Anti-inflammatory Activity of 1-docosanoyl Cafferate Isolated from Rhus verniciflua in LPS-stimulated BV2 Microglial Cells.
- Author:
Jae Won LEE
1
;
Il Young CHEONG
;
Hae Sung KIM
;
Jae Jun LEE
;
Yong Suk LEE
;
Yong Soo KWON
;
Myong Jo KIM
;
Hee Jae LEE
;
Sung Soo KIM
;
Wanjoo CHUN
Author Information
- Publication Type:Original Article
- Keywords: 1-Docosanoyl cafferate (DC); BV2 microglial cells; Lipopolysaccharide; Cytokines; iNOS; NF-kB
- MeSH: Caffeic Acids; Cytokines; Cytoplasm; Neurons; NF-kappa B; Rhus; RNA, Messenger; Tumor Necrosis Factor-alpha
- From:The Korean Journal of Physiology and Pharmacology 2011;15(1):9-15
- CountryRepublic of Korea
- Language:English
- Abstract: Although various derivatives of caffeic acid have been reported to possess a wide variety of biological activities such as protection of neuronal cells against excitotoxicity, the biological activity of 1-docosanoyl cafferate (DC) has not been examined. The objective of the present study was to evaluate the anti-inflammatory effects of DC, isolated from the stem bark of Rhus verniciflua, on lipopolysaccharide (LPS)-stimulated BV2 microglial cells.

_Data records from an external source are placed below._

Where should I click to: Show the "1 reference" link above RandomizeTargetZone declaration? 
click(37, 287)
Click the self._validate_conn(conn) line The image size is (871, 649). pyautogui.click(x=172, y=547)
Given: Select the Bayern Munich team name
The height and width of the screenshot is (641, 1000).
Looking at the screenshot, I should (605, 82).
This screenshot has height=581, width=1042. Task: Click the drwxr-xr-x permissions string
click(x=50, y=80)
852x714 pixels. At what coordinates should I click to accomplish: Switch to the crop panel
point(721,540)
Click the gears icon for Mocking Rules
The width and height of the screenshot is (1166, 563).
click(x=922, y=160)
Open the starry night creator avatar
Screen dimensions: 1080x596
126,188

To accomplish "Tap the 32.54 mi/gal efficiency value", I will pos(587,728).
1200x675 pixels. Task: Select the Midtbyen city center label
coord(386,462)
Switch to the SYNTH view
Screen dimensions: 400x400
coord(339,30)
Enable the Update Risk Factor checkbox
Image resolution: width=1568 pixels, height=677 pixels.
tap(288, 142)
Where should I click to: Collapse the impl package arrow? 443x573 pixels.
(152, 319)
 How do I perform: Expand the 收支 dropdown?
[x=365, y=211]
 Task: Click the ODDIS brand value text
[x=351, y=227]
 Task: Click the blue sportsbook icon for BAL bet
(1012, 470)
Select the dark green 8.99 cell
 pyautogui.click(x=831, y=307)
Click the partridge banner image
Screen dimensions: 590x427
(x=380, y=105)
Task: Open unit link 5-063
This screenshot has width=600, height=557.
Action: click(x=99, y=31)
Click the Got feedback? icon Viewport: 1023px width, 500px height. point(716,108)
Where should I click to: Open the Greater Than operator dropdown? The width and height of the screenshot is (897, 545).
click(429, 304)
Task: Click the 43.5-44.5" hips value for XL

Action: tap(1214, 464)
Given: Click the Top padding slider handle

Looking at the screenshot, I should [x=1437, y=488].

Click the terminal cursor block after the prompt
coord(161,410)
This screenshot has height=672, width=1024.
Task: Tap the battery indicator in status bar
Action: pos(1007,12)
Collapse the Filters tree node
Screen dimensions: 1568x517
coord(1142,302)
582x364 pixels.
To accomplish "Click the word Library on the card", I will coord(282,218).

Pretreatment of cells with DC significantly attenuated LPS-induced NO production, and mRNA and protein expression of iNOS in a concentration-dependent manner. DC also significantly suppressed LPS-induced release of cytokines such as TNF-alpha and IL-1beta . Consistent with the decrease in cytokine release, DC dose-dependently and significantly attenuated LPS-induced mRNA expression of these cytokines. Furthermore, DC significantly suppressed LPS-induced degradation of IKB, which retains NF-kB in the cytoplasm. Therefore, nuclear translocation of NF-kB induced by LPS stimulation was significantly suppressed with DC pretreatment. Taken together, the present study suggests that DC exerts its anti-inflammatory activity through the suppression of NF-kB translocation to the nucleus.